%%

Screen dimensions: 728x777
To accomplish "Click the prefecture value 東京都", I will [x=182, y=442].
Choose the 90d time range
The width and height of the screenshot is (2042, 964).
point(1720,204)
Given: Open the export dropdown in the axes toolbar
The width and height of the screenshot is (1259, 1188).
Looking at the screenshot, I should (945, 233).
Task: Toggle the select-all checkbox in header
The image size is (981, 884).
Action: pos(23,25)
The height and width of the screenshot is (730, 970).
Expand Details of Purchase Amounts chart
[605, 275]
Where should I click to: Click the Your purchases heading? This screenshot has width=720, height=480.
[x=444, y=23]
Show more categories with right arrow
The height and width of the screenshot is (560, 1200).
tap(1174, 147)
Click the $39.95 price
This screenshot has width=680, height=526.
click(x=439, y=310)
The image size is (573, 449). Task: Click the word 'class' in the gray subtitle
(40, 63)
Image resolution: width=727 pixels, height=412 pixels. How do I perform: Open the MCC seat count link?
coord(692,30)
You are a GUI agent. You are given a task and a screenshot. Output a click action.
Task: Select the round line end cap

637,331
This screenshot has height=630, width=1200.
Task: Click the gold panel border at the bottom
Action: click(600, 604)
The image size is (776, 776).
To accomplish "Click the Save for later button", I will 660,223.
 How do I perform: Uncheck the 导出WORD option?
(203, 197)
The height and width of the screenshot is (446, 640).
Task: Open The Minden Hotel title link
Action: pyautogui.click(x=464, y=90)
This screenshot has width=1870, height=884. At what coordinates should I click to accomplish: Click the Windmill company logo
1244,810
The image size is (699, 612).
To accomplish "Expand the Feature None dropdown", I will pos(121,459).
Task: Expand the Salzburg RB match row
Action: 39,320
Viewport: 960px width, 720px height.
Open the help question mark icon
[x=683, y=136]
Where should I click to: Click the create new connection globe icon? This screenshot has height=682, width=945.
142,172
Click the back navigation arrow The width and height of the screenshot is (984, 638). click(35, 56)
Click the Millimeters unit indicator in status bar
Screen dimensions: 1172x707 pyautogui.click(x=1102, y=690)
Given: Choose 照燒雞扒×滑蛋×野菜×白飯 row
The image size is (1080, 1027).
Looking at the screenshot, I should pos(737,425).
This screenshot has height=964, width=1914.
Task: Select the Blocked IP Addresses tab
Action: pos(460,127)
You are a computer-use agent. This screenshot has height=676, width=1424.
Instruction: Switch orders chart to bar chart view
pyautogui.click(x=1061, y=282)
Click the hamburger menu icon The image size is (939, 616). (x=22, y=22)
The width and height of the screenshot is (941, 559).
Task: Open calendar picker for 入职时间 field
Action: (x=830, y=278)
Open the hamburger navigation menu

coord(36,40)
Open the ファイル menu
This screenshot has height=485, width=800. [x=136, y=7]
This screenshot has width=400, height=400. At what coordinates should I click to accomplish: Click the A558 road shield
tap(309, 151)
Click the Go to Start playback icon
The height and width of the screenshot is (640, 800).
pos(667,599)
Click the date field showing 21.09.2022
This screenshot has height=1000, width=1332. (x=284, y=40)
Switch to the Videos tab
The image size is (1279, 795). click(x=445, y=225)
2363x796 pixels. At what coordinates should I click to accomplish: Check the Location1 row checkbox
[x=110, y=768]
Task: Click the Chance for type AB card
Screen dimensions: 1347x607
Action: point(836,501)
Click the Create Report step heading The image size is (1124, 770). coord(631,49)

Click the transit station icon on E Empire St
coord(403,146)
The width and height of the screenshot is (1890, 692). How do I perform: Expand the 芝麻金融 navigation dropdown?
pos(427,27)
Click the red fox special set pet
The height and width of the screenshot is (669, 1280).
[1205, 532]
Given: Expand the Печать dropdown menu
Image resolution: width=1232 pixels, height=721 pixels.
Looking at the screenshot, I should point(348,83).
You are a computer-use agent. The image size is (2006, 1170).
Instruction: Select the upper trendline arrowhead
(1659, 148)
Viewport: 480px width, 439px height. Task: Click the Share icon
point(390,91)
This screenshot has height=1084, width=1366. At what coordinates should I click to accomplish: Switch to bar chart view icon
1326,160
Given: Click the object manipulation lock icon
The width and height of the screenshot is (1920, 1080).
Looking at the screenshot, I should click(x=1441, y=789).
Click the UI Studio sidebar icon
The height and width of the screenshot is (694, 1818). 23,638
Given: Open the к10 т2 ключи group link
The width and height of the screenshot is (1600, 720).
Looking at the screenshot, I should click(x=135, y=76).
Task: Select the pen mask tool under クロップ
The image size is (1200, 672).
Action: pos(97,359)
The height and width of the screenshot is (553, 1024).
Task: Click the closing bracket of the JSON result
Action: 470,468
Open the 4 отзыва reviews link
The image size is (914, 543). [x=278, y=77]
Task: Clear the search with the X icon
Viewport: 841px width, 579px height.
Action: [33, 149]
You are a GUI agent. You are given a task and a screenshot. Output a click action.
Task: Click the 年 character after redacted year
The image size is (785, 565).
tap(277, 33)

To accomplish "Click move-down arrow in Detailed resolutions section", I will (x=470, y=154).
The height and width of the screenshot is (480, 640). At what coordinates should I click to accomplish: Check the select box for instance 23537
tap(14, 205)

%%

TASK PROMPT: What is the number of lines in the listing that include the word "computer"? Give that number and nothing else.

WRITTEN ANSWER: 2